Problem description:
From the line that holds "The height and" to the end of the records, reproduce every line exactly. No pictures.

Dataset records:
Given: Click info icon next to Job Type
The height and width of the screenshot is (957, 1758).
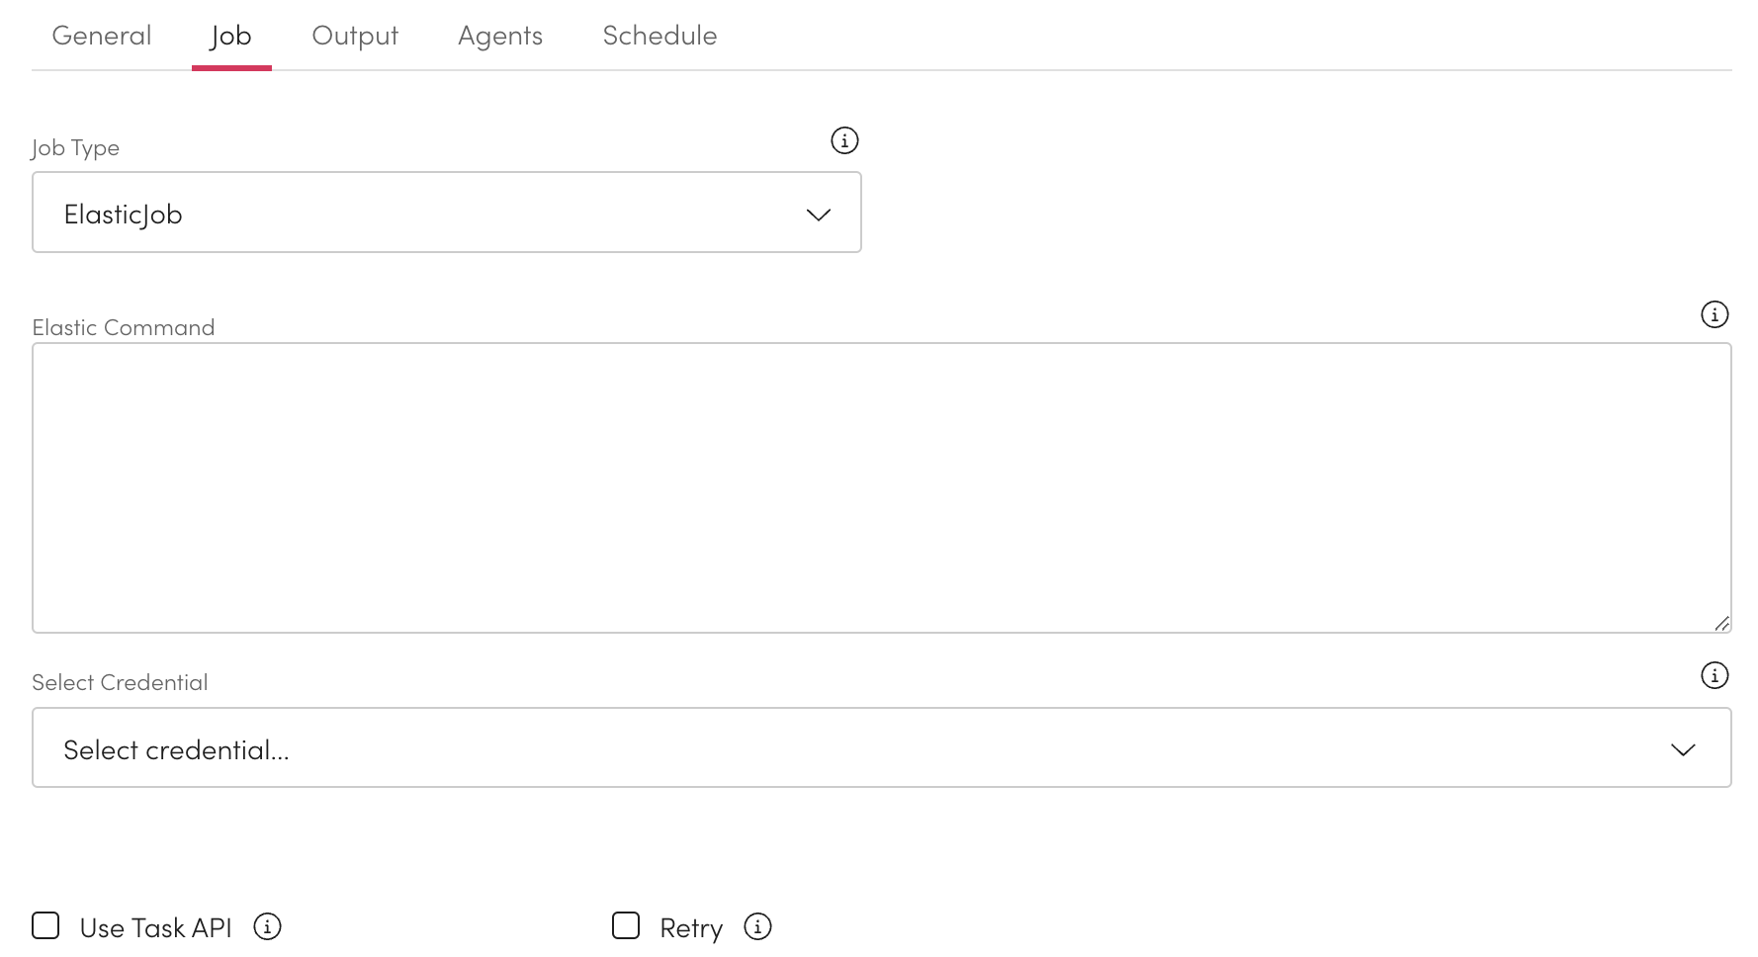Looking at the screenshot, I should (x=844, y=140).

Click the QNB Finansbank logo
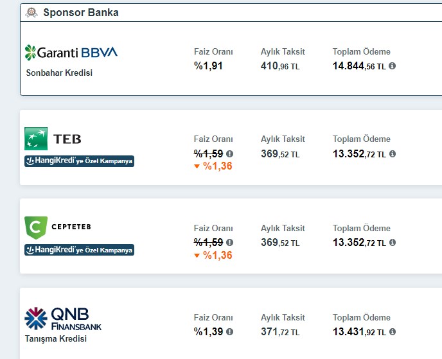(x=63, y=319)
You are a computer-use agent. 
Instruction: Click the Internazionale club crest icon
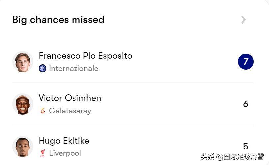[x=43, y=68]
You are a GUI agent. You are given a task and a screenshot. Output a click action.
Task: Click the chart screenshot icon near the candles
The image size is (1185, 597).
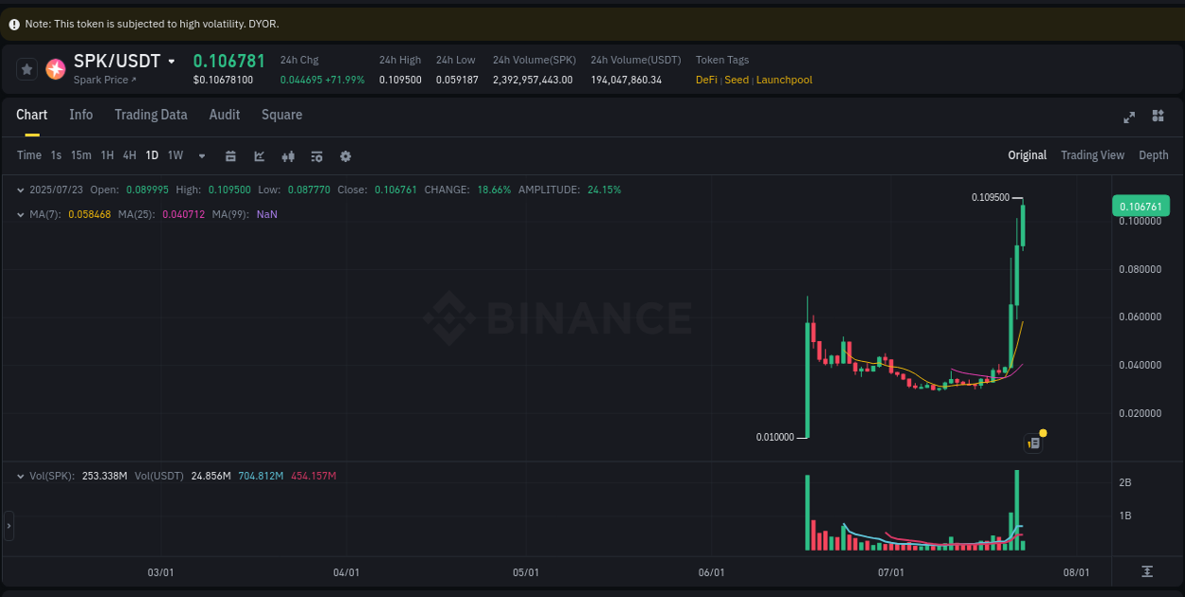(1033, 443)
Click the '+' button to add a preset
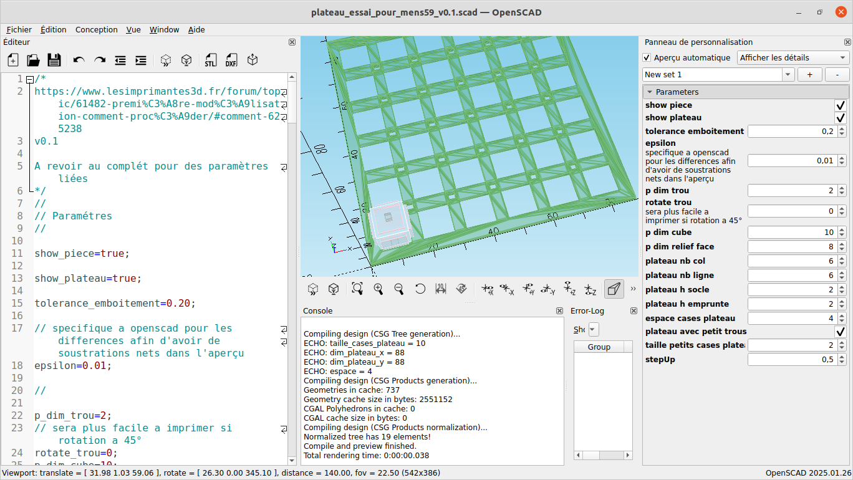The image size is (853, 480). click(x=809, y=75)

Answer for this exercise:
The height and width of the screenshot is (957, 1758).
Looking at the screenshot, I should (x=844, y=140).

Click the QNB Finansbank logo
(x=63, y=319)
You are a computer-use agent. 
Instruction: Click the Internazionale club crest icon
[x=43, y=68]
You are a GUI agent. You are given a task and a screenshot. Output a click action.
Task: Click the chart screenshot icon near the candles
The image size is (1185, 597).
(1033, 443)
Click the '+' button to add a preset
The image size is (853, 480). click(x=809, y=75)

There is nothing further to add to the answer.